Mugs with the periodic table, prints with the silhouette of Walter White and his
alter ego
,
Los Pollos Hermanos
t-shirts and badges with iconic phrases from Jesse Pinkman. A tourist route through the scenes of the series in which people can throw pizzas to the roof of the White house. Yes,
the fan phenomenon generated around
Breaking Bad
has continued over time
, engaging a new generation of viewers who discovered it during confinement while diving into the Netflix catalog five years after its conclusion. "Today it is still considered a very good series by the Spanish public, despite being a product very anchored in North American culture. Although a critical phenomenon persists that compares it with
The Sopranos
or
The Wire
, works generally considered superior, it has not lost its image of quality," says Toledo. In Spain, Heisenberg seems to be as alive as in his native Albuquerque.

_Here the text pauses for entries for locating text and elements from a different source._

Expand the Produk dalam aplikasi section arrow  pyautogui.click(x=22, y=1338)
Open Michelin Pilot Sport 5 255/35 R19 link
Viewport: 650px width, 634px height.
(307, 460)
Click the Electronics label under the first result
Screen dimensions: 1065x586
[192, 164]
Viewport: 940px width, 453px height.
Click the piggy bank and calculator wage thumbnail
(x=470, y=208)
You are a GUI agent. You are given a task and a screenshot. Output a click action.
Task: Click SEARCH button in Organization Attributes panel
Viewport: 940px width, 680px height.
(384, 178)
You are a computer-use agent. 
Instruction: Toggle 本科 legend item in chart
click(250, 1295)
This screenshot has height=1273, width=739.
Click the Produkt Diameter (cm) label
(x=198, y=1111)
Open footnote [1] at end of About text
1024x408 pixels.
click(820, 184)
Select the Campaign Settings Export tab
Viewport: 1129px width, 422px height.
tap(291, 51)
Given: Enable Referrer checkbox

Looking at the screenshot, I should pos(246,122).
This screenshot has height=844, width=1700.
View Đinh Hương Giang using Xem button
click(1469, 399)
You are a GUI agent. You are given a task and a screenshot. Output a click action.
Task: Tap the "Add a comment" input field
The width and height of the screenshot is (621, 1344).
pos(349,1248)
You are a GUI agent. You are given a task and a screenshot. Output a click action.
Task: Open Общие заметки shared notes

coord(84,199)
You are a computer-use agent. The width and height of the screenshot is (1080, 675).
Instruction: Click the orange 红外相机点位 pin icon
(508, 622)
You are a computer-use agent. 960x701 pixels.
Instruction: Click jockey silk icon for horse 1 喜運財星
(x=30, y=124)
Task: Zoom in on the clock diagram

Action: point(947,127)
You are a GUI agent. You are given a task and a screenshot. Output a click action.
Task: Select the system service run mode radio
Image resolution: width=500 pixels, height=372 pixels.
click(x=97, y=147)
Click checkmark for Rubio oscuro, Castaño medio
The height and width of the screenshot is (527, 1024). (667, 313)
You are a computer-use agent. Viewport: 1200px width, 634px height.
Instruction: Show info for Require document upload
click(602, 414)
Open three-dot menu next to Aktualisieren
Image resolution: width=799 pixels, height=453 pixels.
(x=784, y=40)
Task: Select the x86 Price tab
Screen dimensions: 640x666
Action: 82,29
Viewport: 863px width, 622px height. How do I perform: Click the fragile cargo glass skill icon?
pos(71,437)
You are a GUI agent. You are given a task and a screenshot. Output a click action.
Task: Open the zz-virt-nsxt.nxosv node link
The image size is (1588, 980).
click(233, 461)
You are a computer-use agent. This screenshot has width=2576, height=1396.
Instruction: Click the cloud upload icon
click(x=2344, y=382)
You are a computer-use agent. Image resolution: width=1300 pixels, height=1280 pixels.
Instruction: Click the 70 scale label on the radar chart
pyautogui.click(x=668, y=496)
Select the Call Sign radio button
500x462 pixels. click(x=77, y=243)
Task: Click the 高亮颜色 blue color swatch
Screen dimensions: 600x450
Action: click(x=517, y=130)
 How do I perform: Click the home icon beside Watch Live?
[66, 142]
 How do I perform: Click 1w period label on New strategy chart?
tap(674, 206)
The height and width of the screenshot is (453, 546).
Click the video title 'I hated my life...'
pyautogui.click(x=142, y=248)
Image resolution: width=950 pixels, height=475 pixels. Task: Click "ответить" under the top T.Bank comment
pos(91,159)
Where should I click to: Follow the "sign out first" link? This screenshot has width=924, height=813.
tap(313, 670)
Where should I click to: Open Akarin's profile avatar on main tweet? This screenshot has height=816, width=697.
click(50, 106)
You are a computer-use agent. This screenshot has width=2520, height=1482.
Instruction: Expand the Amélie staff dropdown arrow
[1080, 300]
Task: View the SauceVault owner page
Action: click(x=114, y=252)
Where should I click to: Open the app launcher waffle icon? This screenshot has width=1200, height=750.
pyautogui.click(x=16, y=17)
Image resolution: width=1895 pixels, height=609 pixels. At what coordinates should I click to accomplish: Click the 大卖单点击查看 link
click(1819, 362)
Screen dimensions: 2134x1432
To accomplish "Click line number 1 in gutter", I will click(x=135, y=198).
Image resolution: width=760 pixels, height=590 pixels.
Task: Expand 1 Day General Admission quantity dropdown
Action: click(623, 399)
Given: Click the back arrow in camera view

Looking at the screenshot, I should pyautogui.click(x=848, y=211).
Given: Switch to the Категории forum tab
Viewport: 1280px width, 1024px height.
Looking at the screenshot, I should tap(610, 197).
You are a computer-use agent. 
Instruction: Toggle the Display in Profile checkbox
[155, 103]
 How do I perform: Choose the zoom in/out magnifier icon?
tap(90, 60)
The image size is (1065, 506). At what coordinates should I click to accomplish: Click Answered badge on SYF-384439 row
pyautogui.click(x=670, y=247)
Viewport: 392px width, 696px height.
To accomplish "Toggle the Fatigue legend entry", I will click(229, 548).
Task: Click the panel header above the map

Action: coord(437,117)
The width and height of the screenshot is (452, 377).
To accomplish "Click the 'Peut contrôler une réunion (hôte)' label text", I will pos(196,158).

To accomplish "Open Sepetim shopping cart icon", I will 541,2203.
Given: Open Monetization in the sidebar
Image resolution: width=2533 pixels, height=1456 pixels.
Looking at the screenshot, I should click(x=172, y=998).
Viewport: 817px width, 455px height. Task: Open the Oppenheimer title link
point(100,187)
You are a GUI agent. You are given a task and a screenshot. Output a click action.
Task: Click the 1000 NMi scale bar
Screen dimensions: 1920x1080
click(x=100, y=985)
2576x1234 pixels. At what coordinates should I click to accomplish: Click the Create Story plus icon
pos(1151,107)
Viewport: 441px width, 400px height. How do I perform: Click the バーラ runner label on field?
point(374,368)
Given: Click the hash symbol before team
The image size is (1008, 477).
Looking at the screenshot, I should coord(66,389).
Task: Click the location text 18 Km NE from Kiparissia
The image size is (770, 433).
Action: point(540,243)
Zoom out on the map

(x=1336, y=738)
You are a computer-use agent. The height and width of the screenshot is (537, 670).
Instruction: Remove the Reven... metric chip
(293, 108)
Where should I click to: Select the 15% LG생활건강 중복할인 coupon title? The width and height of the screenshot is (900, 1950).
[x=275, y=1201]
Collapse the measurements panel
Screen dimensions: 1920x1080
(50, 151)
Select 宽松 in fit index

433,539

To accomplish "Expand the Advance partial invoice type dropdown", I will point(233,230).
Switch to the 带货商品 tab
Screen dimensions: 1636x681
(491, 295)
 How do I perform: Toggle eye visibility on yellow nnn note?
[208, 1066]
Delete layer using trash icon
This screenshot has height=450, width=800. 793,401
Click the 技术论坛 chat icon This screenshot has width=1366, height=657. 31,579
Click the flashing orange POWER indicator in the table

"I wouldn't be able to assess to what extent the Spanish fan community is similar or different from others, but I think that the
Breaking Bad
phenomenon is quite transnational, especially among young men," says Gil. "I am convinced that, if an exhibition similar to the one that took place on
Friends
a few years ago in Madrid was held, it would be very successful. It is one of those series whose fame makes people of all kinds who did not see it at the time become aware of it. that it exists and that you can see it on platforms.
It's almost a classic
."
In 2024, it will be five years since
El Camino
, the Netflix feature film about the life journey of fugitive Jesse Pinkman once freed from the yoke of Walter White. It is also a decade since the premiere of
Metastasis
, the unknown Colombian
remake
of the series that was marketed in Latin American countries with a lower cable television culture. Except for the locations, which replace the New Mexico settings with those of Colombia, the different aspects of the adaptation recreate the work of Vince Gilligan in an almost parodic way: from the name of the characters -Walter Blanco, Cielo Blanco, José Miguel Rosas, Gustavo Cortés- to some memorable scenes.
The Breaking Bad
universe does not end there : in 2015, the
spin-off
Better Call Saul
arrived on Movistar+ and Netflix
, a new Gilligan project focused on the small-time lawyer Saul Goodman. It works as a prequel and sequel to the events narrated in the mother series and, for Toledo, it is even better than
Breaking Bad
. "Gilligan and Gould's technique seems much more polished, and the character of
Jimmy McGill is possibly the most profound and charismatic in the entire universe
. If we add to this an excellent supporting cast, legal plots that can make you blush to those of the cartel in terms of brutality, and rich dynamics between its characters, we have the recipe for a masterpiece," he concludes.